**Document extract**
▬▬▬

When it comes to Gramm’s part in the insurance scheme, there is really no question of coincidence.
His role in the scheme had the appearance of banal corruption and cronyism. Although Gramm wasn't in on the first meeting with teacher groups, he played an active role in subsequent efforts to push the scheme. It was Gramm who could make the plan a financial reality. He left the U.S. Senate in November 2002 for a lucrative vice president post at UBS. After Morrissey, Montemayor and Perry budget aide Brian Guthrie first articulated the plan on Nov. 12, Gramm came to Austin to help push the deal. That move eventually prompted Texas Democrats to file an ethics complaint against Gramm for making a the pitch without registering as a lobbyist.
Gramm was hoping to put together a new package of complex assets for speculators to gamble on. Corporations had been using mass purchases of life insurance policies on their employees for years as part of an elaborate tax avoidance scheme (the government doesn't tax insurance premiums or death benefits). The employees themselves -- affectionately referred to as "dead peasants" among insurance experts -- received no benefit. Only the companies who bought the policies would receive payouts when these "peasants" died. Gramm wanted to convince investors to bet on peoples' lives by purchasing pools of life insurance and annuities taken out on individuals.
The whole plan was fishy from top to bottom and almost immediately people began to question whether it was such a terrific idea.

▬▬▬

**Direction 1**
Reproduce the records from the line containing "This screenshot has height=819, width=1456." through the end of the records, with their requests. Multiply every coordinate in the answers by 0.3 and round to whole numbers, rounding halves up.

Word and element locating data
▬▬▬

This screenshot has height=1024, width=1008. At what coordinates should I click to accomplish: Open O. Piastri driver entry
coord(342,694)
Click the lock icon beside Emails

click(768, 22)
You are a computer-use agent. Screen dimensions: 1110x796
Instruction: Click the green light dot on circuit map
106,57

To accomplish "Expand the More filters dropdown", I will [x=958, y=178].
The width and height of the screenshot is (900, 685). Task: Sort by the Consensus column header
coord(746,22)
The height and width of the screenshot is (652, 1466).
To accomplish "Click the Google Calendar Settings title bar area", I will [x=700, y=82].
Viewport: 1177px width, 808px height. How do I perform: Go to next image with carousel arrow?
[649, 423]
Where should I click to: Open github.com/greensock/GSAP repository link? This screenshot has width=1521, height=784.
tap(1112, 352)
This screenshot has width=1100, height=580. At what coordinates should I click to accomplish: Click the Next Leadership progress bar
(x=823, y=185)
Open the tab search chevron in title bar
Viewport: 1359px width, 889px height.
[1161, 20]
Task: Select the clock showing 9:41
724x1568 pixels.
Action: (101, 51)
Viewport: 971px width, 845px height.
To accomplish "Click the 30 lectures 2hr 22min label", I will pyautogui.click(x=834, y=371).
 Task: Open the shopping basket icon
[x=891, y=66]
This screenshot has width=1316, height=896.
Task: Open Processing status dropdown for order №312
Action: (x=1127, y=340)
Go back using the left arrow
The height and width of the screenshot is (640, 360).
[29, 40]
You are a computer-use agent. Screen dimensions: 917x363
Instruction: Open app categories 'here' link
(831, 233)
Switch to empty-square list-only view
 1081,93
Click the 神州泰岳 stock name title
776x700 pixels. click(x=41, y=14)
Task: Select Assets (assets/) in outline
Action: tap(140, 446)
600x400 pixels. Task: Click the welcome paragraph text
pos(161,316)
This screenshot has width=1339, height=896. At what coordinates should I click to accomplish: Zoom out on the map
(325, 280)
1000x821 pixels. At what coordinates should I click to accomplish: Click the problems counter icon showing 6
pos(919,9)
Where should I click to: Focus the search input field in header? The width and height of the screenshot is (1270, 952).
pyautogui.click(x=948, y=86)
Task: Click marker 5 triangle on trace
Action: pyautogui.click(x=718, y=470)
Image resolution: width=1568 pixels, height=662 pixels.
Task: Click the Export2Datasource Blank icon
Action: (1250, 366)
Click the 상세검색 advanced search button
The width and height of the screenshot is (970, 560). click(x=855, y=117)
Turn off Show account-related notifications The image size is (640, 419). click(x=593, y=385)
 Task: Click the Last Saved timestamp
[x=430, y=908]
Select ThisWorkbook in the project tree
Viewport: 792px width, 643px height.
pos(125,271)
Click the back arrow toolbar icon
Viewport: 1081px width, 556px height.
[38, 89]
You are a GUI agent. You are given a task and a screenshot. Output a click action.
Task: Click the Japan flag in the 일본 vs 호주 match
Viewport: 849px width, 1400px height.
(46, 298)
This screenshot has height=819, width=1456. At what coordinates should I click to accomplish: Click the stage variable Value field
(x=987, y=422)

▬▬▬

**Direction 2**
According to the text about Gramm and the insurance scheme, when did Gramm leave the U.S. Senate?

**Task result 1**
This screenshot has height=819, width=1456. At what coordinates should I click to accomplish: Click the stage variable Value field
(x=296, y=127)

**Task result 2**
November 2002.